Heiko Evermann wrote:
Hi Gerard,
Thank you for your answer.
The German situation is a bit difficult. In actual fact there are only two orthographies because two Bundeslander did not pass as law that the new spelling would apply there as well. The consequence is that both old spelling and new spelling are valid. In a typical situation, the words that have been changed would get dated and be outdated. From a practical point of view I would only have the changed words and the new words included and I would treat them as if these two Bundeslander had voted in favour. For lookup purposes the difference is a SELECT statement in the query statement.
So you do not want to include the old spelling? From what I understood for Low Saxon you also wanted to include historic spellings. But I may have misunderstood that.
Sorry, good try but no cigar. The words that are spelled differently will both be in there. They will both have a record in ValidExpression where the old spelling will have a value in the ValidUntil field and the new spelling will have a value in the ValidFrom field.
There is room for historic orthographies, it may prove instructive in demonstrating the ongoing Germanisation of Lower Saxon
The argument why all words have to be explicitly identified as belonging to an orthography is because it allows us to do other things than just producing lexicological information from the Internet. What in your perception is an "multiplication of entries" is in actual fact no such thing; an expression is registered only once for each language, dialect or orthography.
So number of entries = (number of languages) x (number of dialects) x (number of orthographies)?
What are you planning to do with American English vs. British English?
You would have two entries:
title=colour lang=EN dialect=EN_US orthography=USA-official 2) title=color lang=EN dialect=EN_GB orthography=GB official
That is fine. But what about "bus"? would you have two entries?
title=bus lang=EN dialect=EN_US orthography=USA-official 2) title=bus lang=EN dialect=EN_GB orthography=GB official
That (to my understanding) would double the entries for English, wouldn't it? And the translation of de:Bus would list en_US: bus, en_GB:bus?
Kind regards,
Heiko Evermann
First of all I am not a specialist when it comes to the spelling of American English or British English. Depending on there being an official body that identifies correctly spelled English, a spelling can be either validated by one organisation or by two organisations. When this is the case, there is no need for duplication. This is functionality implicitly there in the data design.
The examples that you show bear no relation to what UW will look like nor how the edit screens will look like I am happy to say :) There is this big difference in the attitude of the way Lower Saxon is treating its orthograhies and the way Sicilan or Napolitan orthographies are treated. The Lower Saxon seem really eager to have only one orthography and therefore a mix of the different spellings is not likely to find much apreciation by many.

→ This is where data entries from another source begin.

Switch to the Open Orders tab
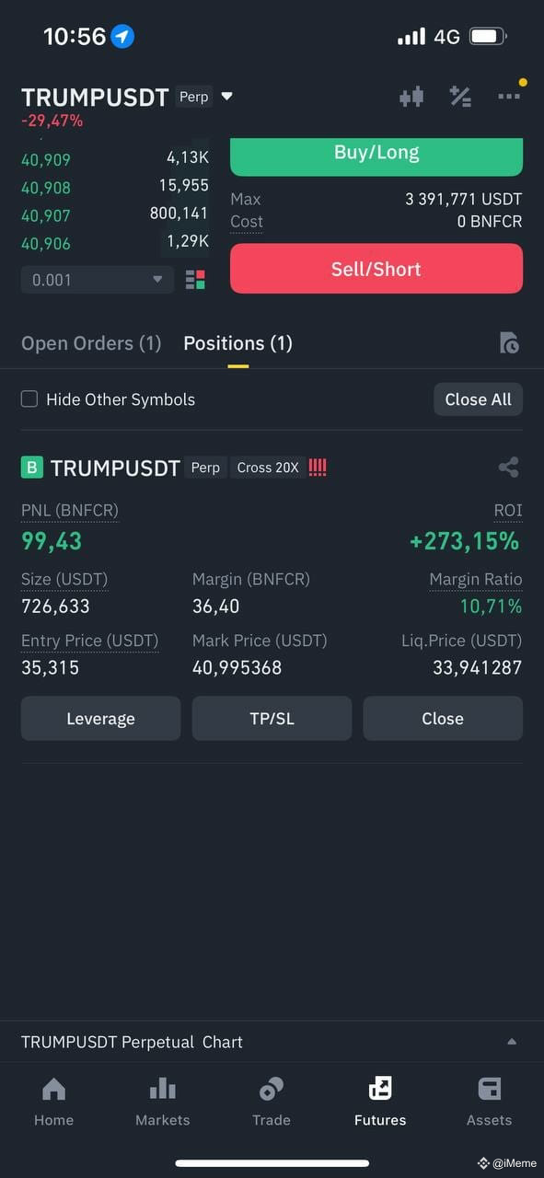544x1178 pixels. pos(90,342)
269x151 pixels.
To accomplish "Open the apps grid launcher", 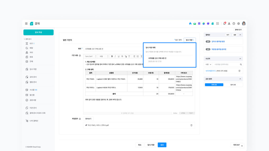I will [x=218, y=23].
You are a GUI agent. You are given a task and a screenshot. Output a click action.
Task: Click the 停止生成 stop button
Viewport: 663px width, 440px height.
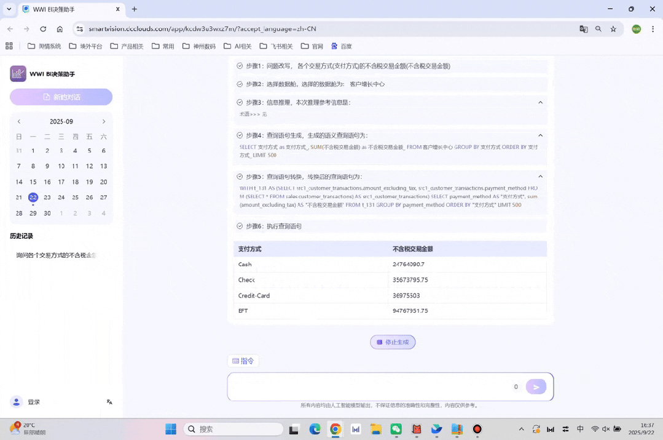click(393, 342)
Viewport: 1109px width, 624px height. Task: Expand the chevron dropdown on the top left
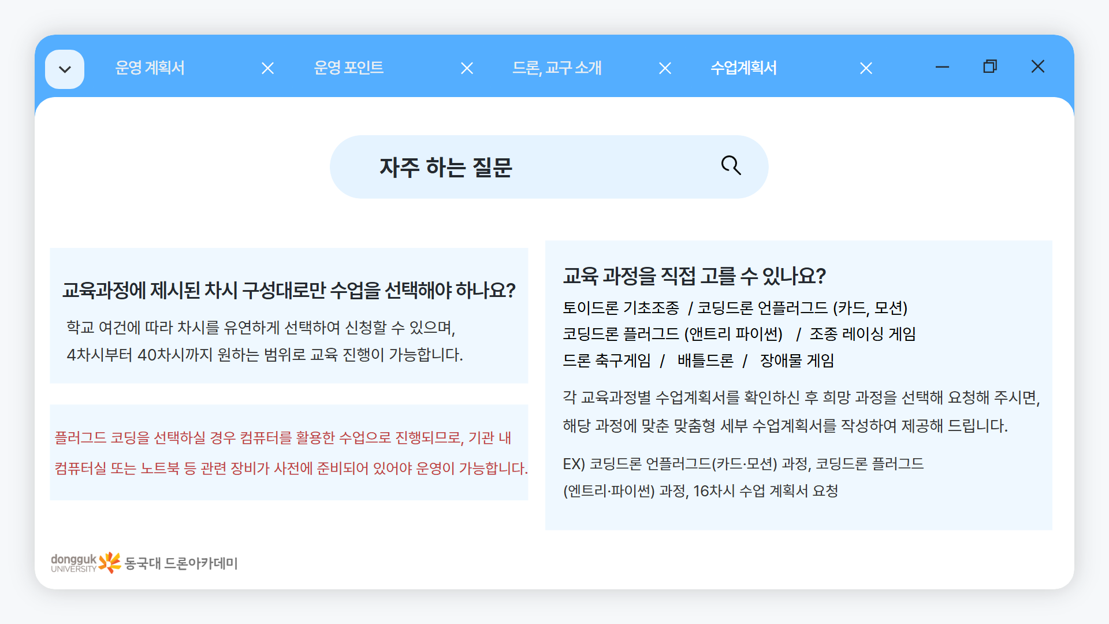[65, 68]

The duplication of words that are spelled the same in different dialects or orthographies is inherent in the database design. This is essential if you want to have definitions and etymology in these dialects or orthographies. If you are willing to accept that definitions and etymology can be spelled in orthographies other than Sass there could be a solution but as the nds.wikipedia also has to standardise on Sass, I think this is a rather unlikely scenario.
Thanks, GerardM